Leave every image out, and return the rest of the data word for word.

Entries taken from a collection
- - - - -

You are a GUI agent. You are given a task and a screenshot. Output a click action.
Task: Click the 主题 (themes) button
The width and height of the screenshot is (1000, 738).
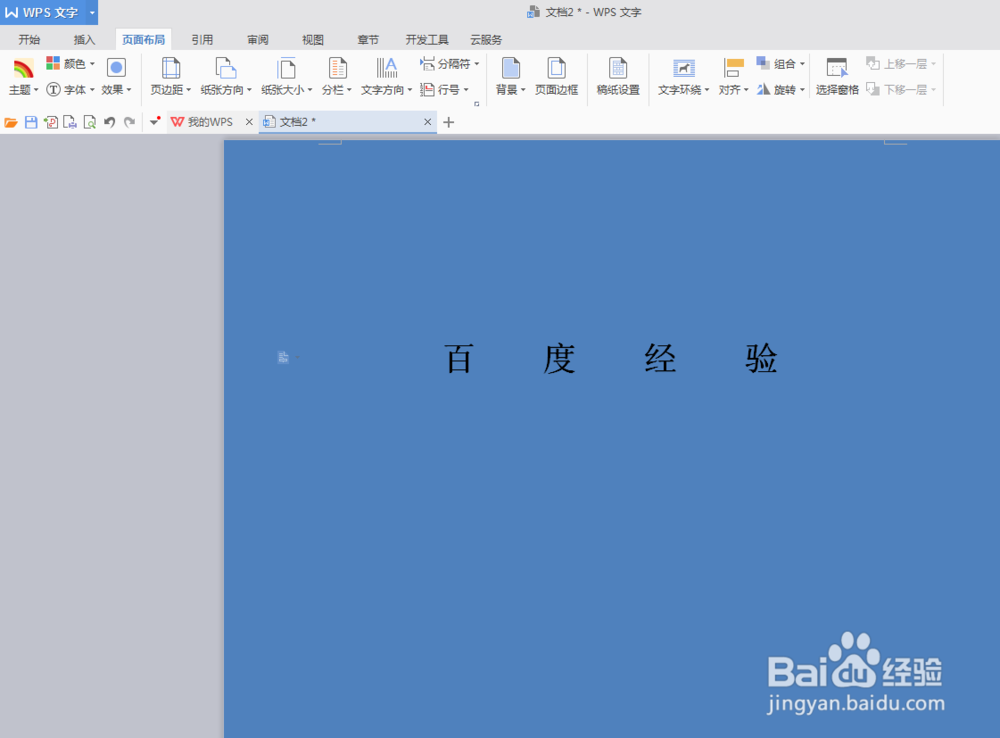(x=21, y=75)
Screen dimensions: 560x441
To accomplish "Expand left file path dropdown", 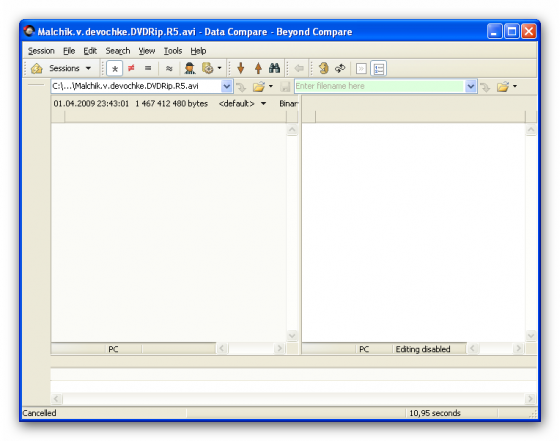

- - - - -

TASK ANSWER -
You are a GUI agent. You are given a task and a screenshot. Output a click action.
Task: Click the 主题 (themes) button
The width and height of the screenshot is (1000, 738).
(x=21, y=75)
Screen dimensions: 560x441
To accomplish "Expand left file path dropdown", 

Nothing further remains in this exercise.